=== EXTRAIT DE PAGE ===

C’est peut-être le moment pour François Bayrou et pour vous d’entrer au gouvernement ? 

Ce n’est vraiment tellement pas la question ! Je ne vais pas vous faire "les yeux dans les yeux" parce que cette expression est grotesque mais moi j’ai l’habitude de dire exactement ce que je pense et depuis longtemps. 

Oui, je sais. 

Si j’avais voulu être ministre, je l’aurais été. La question n’est vraiment pas là, la question est de réformer le pays.

Mais c’est au pouvoir que l’on peut changer les choses. 

Non. Vous croyez qu’ils changent quelque chose en ce moment au pouvoir ? Vous croyez qu’ils ont changé quelque chose ?

Non, mais si vous y étiez, vous en changeriez.

Si nous avions été au pouvoir, si François Bayrou avait été au pouvoir, nous ne nous y serions pas du tout pris de la même façon. Nous aurions rassemblé les Français, nous leur avions dit la vérité pendant la campagne et cela c’est fondamental. Parce que, quand vous racontez des craques, quand vous tenez des fausses promesses, bien évidemment plus personne ne vous croit, et on a bien raison de ne plus vous croire. Donc, dire la vérité est aussi une des conditions de la réussite des politiques en temps difficiles. Nous avons besoin de réformes très lourdes, d’une vraie réforme de l’Etat. Nous avons de simplifier nos collectivités territoriales…

"Choc de simplification" a dit Hollande. 

Oui, ok. Il y a 30.000 normes dans ce pays, s’il y en a moins demain j’en serai heureuse. Jacques Chirac le disait déjà et il avait raison. Tous ceux qui veulent le simplifier ont raison, faisons-le. Simplifions les strates. Faisons une réforme des retraites sur le long terme, par exemple la retraite par points, parce qu’il n’y a pas d’autres solutions que cela. Vous voyez tout ce que nous avons devant nous. 

Et les allocations familiales ? Il faut les faire varier selon le revenu ? 

S’il y a bien une famille politique, la nôtre, le centre, qui a dit l’importance de la dette et du déficit depuis le premier jour, c’est nous. Et en même temps, je suis sceptique. Je considère que la politique familiale est une réussite française et à partir de ce moment, j’ai plutôt envie que nous la préservions.

D’accord, donc vous êtes hostile. La taxe à 75% sera finalement appliquée aux entreprises…

C’est ridicule, inapplicable, stupide ! C’est un mauvais signal qui a fait partir du monde et qui ne sera pas appliqué, à mon avis le Conseil Constitutionnel va censurer cette usine à gaz.

=== DONNÉES FOURNIES ===

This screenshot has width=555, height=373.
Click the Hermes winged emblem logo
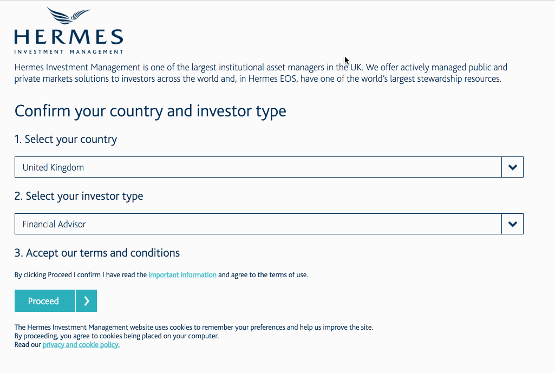tap(68, 17)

===

Réécrivez le passage de l'entretien commençant par "Oui, ok. Il" et allant jusqu'à "avons devant nous.", en remplaçant "normes" par "règles". Les données ci-dessus viennent d'une autre source que l'entretien.

| RÉPONSE COMPLÈTE |
Oui, ok. Il y a 30.000 règles dans ce pays, s’il y en a moins demain j’en serai heureuse. Jacques Chirac le disait déjà et il avait raison. Tous ceux qui veulent le simplifier ont raison, faisons-le. Simplifions les strates. Faisons une réforme des retraites sur le long terme, par exemple la retraite par points, parce qu’il n’y a pas d’autres solutions que cela. Vous voyez tout ce que nous avons devant nous.